(What the task requires): Render each line of the data below as a row in a Markdown table, omitting blank lines. Use a column "Row" for the row number and a column "Line" for the line.

(The data):
────────────────
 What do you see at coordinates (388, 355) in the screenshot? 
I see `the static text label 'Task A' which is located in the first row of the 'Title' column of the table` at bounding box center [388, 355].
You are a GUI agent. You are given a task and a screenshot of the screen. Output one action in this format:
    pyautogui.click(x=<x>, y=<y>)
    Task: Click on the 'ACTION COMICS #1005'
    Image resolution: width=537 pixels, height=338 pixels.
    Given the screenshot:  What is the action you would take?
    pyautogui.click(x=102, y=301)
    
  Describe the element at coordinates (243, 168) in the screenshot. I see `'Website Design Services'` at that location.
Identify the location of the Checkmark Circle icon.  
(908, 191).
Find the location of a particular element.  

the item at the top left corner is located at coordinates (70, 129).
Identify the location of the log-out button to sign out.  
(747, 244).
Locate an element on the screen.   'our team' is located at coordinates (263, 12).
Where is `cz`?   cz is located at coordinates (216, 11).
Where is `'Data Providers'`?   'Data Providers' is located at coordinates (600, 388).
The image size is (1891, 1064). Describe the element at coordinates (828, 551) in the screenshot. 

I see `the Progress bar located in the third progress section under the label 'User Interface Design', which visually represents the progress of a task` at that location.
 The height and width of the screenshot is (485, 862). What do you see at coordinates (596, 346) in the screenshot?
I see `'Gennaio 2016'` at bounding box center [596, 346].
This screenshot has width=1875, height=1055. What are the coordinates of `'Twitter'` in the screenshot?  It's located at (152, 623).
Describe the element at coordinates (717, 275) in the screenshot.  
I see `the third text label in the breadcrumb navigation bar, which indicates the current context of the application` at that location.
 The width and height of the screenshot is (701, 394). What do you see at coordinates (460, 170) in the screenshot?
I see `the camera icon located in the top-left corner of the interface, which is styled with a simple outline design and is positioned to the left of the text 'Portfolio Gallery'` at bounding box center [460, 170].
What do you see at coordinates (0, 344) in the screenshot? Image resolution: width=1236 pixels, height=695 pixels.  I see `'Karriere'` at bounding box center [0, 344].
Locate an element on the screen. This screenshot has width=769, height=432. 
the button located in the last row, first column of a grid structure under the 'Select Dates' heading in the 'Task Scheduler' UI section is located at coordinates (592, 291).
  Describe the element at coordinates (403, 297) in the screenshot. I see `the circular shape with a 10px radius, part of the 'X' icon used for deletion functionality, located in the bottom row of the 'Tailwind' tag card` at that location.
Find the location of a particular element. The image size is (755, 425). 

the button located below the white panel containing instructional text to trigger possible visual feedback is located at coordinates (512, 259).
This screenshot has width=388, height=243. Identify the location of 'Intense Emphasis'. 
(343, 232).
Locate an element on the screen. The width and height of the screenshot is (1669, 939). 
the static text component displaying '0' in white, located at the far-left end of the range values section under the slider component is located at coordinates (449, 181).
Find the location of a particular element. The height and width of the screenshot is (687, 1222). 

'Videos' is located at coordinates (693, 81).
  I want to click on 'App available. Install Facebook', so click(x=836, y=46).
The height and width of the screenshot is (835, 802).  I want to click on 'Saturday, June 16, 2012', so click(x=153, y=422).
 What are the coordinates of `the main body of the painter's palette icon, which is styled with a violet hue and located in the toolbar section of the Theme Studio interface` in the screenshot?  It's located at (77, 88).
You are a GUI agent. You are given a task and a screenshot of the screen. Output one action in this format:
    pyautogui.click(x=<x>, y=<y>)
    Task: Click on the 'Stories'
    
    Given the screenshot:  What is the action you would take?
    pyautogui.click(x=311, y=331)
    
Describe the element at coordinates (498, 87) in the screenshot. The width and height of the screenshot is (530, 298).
────────────────
(Correct output):
| Row | Line |
|---|---|
| 1 |  What do you see at coordinates (388, 355) in the screenshot?  |
| 2 | I see `the static text label 'Task A' which is located in the first row of the 'Title' column of the table` at bounding box center [388, 355]. |
| 3 | You are a GUI agent. You are given a task and a screenshot of the screen. Output one action in this format: |
| 4 |     pyautogui.click(x=<x>, y=<y>) |
| 5 |     Task: Click on the 'ACTION COMICS #1005' |
| 6 |     Image resolution: width=537 pixels, height=338 pixels. |
| 7 |     Given the screenshot:  What is the action you would take? |
| 8 |     pyautogui.click(x=102, y=301) |
| 9 |   Describe the element at coordinates (243, 168) in the screenshot. I see `'Website Design Services'` at that location. |
| 10 | Identify the location of the Checkmark Circle icon.   |
| 11 | (908, 191). |
| 12 | Find the location of a particular element.   |
| 13 | the item at the top left corner is located at coordinates (70, 129). |
| 14 | Identify the location of the log-out button to sign out.   |
| 15 | (747, 244). |
| 16 | Locate an element on the screen.   'our team' is located at coordinates (263, 12). |
| 17 | Where is `cz`?   cz is located at coordinates (216, 11). |
| 18 | Where is `'Data Providers'`?   'Data Providers' is located at coordinates (600, 388). |
| 19 | The image size is (1891, 1064). Describe the element at coordinates (828, 551) in the screenshot.  |
| 20 | I see `the Progress bar located in the third progress section under the label 'User Interface Design', which visually represents the progress of a task` at that location. |
| 21 |  The height and width of the screenshot is (485, 862). What do you see at coordinates (596, 346) in the screenshot? |
| 22 | I see `'Gennaio 2016'` at bounding box center [596, 346]. |
| 23 | This screenshot has width=1875, height=1055. What are the coordinates of `'Twitter'` in the screenshot?  It's located at (152, 623). |
| 24 | Describe the element at coordinates (717, 275) in the screenshot.   |
| 25 | I see `the third text label in the breadcrumb navigation bar, which indicates the current context of the application` at that location. |
| 26 |  The width and height of the screenshot is (701, 394). What do you see at coordinates (460, 170) in the screenshot? |
| 27 | I see `the camera icon located in the top-left corner of the interface, which is styled with a simple outline design and is positioned to the left of the text 'Portfolio Gallery'` at bounding box center [460, 170]. |
| 28 | What do you see at coordinates (0, 344) in the screenshot? Image resolution: width=1236 pixels, height=695 pixels.  I see `'Karriere'` at bounding box center [0, 344]. |
| 29 | Locate an element on the screen. This screenshot has width=769, height=432.  |
| 30 | the button located in the last row, first column of a grid structure under the 'Select Dates' heading in the 'Task Scheduler' UI section is located at coordinates (592, 291). |
| 31 |   Describe the element at coordinates (403, 297) in the screenshot. I see `the circular shape with a 10px radius, part of the 'X' icon used for deletion functionality, located in the bottom row of the 'Tailwind' tag card` at that location. |
| 32 | Find the location of a particular element. The image size is (755, 425).  |
| 33 | the button located below the white panel containing instructional text to trigger possible visual feedback is located at coordinates (512, 259). |
| 34 | This screenshot has width=388, height=243. Identify the location of 'Intense Emphasis'.  |
| 35 | (343, 232). |
| 36 | Locate an element on the screen. The width and height of the screenshot is (1669, 939).  |
| 37 | the static text component displaying '0' in white, located at the far-left end of the range values section under the slider component is located at coordinates (449, 181). |
| 38 | Find the location of a particular element. The height and width of the screenshot is (687, 1222).  |
| 39 | 'Videos' is located at coordinates (693, 81). |
| 40 |   I want to click on 'App available. Install Facebook', so click(x=836, y=46). |
| 41 | The height and width of the screenshot is (835, 802).  I want to click on 'Saturday, June 16, 2012', so click(x=153, y=422). |
| 42 |  What are the coordinates of `the main body of the painter's palette icon, which is styled with a violet hue and located in the toolbar section of the Theme Studio interface` in the screenshot?  It's located at (77, 88). |
| 43 | You are a GUI agent. You are given a task and a screenshot of the screen. Output one action in this format: |
| 44 |     pyautogui.click(x=<x>, y=<y>) |
| 45 |     Task: Click on the 'Stories' |
| 46 |     Given the screenshot:  What is the action you would take? |
| 47 |     pyautogui.click(x=311, y=331) |
| 48 | Describe the element at coordinates (498, 87) in the screenshot. The width and height of the screenshot is (530, 298). |